*The problem*: Set out the listing below, from its first line through the line containing "Select the Photo", as a numbered list with blank lines left out. Include only that stretch.

— start of Given records —

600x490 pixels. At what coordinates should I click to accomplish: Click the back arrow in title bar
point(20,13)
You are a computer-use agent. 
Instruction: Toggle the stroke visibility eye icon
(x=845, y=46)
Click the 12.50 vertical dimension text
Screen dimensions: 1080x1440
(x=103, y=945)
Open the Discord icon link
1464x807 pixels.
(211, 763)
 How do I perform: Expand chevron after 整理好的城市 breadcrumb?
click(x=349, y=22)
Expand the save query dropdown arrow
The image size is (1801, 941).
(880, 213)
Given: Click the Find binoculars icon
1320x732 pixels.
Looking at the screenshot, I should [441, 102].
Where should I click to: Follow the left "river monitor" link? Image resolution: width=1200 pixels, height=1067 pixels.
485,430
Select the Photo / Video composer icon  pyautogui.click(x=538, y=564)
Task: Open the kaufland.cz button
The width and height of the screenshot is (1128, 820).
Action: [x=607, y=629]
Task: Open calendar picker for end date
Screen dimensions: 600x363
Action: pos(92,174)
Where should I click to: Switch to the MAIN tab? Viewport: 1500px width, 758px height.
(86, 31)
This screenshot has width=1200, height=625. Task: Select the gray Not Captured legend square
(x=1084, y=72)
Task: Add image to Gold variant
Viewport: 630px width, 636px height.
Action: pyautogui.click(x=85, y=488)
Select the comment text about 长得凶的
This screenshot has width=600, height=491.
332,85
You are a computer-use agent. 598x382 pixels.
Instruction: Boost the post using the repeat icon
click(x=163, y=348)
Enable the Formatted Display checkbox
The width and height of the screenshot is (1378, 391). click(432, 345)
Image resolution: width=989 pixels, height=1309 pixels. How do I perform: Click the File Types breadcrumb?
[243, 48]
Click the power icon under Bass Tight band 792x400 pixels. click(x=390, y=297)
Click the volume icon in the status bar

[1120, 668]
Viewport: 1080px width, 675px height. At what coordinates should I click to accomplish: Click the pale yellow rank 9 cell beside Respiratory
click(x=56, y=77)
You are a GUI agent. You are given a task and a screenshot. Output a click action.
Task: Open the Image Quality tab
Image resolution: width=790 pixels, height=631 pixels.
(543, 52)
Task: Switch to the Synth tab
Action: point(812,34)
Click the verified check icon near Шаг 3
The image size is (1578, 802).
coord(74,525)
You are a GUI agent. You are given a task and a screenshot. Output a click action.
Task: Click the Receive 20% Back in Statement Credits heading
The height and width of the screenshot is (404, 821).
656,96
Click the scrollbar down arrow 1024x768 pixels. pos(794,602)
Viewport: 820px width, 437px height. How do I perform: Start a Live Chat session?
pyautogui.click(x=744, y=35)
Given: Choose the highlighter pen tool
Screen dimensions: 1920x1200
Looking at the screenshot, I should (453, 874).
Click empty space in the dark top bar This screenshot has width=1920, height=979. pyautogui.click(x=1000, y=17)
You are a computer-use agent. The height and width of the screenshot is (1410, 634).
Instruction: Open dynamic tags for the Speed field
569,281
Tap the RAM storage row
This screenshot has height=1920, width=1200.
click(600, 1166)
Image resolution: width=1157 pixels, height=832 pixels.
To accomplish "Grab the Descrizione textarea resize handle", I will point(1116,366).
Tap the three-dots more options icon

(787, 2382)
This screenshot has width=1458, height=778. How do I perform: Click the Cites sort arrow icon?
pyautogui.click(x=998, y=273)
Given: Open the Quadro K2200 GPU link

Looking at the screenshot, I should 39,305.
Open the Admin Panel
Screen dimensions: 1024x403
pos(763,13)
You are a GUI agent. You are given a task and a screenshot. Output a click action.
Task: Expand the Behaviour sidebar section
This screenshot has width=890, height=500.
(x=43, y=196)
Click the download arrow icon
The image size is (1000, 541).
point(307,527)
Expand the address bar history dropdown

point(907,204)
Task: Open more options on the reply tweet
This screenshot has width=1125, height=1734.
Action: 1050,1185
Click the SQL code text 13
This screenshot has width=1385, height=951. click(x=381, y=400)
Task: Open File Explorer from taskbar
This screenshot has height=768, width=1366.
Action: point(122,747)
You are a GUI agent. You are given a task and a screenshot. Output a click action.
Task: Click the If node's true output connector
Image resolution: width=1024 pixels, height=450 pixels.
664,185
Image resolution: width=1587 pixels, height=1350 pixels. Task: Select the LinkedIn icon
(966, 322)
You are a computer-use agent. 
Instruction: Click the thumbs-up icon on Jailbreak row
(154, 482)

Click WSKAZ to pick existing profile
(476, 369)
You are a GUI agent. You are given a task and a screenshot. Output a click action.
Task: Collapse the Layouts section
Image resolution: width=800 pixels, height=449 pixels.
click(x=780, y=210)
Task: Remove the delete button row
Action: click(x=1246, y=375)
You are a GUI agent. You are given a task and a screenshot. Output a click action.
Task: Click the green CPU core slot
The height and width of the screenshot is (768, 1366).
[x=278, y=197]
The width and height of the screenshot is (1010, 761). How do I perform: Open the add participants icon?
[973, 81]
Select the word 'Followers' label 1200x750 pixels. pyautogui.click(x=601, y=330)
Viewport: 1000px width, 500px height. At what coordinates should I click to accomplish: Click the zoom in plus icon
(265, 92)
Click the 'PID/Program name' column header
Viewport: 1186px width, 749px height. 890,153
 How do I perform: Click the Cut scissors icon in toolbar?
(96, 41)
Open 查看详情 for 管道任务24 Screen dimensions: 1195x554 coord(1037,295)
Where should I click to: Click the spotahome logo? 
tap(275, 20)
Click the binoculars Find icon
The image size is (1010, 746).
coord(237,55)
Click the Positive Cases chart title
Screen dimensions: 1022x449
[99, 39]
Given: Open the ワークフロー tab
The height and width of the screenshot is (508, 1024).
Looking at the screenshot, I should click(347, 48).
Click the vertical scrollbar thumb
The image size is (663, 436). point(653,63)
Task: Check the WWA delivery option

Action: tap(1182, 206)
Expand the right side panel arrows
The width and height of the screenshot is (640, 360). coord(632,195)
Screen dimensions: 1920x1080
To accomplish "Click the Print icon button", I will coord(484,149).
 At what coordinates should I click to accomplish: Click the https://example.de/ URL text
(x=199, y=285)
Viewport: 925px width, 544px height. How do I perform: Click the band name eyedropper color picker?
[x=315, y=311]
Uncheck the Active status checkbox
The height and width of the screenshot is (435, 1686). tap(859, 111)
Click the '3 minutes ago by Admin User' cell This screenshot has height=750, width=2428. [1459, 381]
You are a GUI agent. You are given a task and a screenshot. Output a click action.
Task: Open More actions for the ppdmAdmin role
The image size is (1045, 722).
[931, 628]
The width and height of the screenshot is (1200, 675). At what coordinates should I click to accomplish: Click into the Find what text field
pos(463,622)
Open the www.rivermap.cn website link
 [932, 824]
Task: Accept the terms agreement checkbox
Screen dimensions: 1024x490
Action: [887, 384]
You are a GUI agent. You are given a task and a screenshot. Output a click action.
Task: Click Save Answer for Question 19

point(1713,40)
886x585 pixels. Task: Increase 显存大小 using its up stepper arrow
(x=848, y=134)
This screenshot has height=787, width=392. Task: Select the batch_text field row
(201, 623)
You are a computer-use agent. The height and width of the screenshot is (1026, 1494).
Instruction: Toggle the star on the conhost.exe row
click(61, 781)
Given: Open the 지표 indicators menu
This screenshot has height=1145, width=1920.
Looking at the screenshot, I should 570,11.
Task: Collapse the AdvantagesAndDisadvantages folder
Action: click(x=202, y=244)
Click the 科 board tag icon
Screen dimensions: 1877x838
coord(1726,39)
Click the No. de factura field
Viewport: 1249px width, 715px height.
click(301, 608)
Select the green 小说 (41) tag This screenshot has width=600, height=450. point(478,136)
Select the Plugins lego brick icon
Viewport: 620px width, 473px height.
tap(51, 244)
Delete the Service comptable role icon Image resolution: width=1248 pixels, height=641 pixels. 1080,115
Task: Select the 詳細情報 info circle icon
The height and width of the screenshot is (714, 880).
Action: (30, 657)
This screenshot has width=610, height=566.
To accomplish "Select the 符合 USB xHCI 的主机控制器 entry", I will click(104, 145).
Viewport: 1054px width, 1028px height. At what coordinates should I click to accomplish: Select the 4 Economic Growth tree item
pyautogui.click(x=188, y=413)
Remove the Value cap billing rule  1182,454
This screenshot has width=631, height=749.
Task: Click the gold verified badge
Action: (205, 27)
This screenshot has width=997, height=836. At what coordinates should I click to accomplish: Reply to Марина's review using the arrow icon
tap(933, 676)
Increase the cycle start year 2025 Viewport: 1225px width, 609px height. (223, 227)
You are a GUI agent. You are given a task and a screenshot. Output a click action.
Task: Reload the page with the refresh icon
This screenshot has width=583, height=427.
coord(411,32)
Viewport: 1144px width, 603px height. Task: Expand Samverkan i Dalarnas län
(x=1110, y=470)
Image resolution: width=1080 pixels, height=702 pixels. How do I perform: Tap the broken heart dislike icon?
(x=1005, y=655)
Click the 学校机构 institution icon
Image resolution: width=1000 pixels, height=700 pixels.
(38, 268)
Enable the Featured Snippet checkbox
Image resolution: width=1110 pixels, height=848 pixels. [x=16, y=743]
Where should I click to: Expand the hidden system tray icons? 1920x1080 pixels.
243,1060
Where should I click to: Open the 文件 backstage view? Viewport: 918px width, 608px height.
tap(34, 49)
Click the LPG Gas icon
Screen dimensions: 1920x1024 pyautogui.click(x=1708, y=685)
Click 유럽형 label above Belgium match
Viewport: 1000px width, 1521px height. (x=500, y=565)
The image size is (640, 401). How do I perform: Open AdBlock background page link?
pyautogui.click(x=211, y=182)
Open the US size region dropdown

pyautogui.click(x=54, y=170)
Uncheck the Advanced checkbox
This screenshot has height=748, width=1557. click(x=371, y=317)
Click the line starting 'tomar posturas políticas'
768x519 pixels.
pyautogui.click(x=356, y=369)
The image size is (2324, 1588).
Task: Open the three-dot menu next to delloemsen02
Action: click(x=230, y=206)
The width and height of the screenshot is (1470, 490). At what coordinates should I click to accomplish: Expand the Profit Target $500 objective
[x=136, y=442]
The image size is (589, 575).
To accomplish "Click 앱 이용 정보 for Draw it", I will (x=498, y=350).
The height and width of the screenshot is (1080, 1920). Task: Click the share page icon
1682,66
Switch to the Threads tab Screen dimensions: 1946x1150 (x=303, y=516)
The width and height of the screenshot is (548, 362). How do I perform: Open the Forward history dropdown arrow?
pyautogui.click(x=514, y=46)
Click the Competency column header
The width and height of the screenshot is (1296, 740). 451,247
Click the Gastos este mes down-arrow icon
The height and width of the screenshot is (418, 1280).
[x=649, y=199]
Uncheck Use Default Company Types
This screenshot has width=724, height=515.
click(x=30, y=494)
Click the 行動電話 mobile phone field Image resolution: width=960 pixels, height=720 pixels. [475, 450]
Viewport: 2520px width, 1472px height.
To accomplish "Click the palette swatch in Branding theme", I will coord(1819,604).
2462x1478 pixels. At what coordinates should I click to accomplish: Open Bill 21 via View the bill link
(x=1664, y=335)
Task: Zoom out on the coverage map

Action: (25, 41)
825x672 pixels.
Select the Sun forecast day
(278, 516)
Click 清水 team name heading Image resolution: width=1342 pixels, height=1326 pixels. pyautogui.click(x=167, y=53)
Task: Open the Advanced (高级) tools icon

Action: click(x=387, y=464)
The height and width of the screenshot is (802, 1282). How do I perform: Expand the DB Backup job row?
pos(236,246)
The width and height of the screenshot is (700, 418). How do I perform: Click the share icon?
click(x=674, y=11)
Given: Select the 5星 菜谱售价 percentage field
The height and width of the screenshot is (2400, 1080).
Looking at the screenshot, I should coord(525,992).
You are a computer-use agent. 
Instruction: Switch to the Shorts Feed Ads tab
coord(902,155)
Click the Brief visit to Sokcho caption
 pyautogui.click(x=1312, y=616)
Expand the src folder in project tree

— end of Given records —

*Complete answer*:
1. 600x490 pixels. At what coordinates should I click to accomplish: Click the back arrow in title bar
2. point(20,13)
3. You are a computer-use agent. 
4. Instruction: Toggle the stroke visibility eye icon
5. (x=845, y=46)
6. Click the 12.50 vertical dimension text
7. Screen dimensions: 1080x1440
8. (x=103, y=945)
9. Open the Discord icon link
10. 1464x807 pixels.
11. (211, 763)
12.  How do I perform: Expand chevron after 整理好的城市 breadcrumb?
13. click(x=349, y=22)
14. Expand the save query dropdown arrow
15. The image size is (1801, 941).
16. (880, 213)
17. Given: Click the Find binoculars icon
18. 1320x732 pixels.
19. Looking at the screenshot, I should [441, 102].
20. Where should I click to: Follow the left "river monitor" link? Image resolution: width=1200 pixels, height=1067 pixels.
21. 485,430
22. Select the Photo / Video composer icon  pyautogui.click(x=538, y=564)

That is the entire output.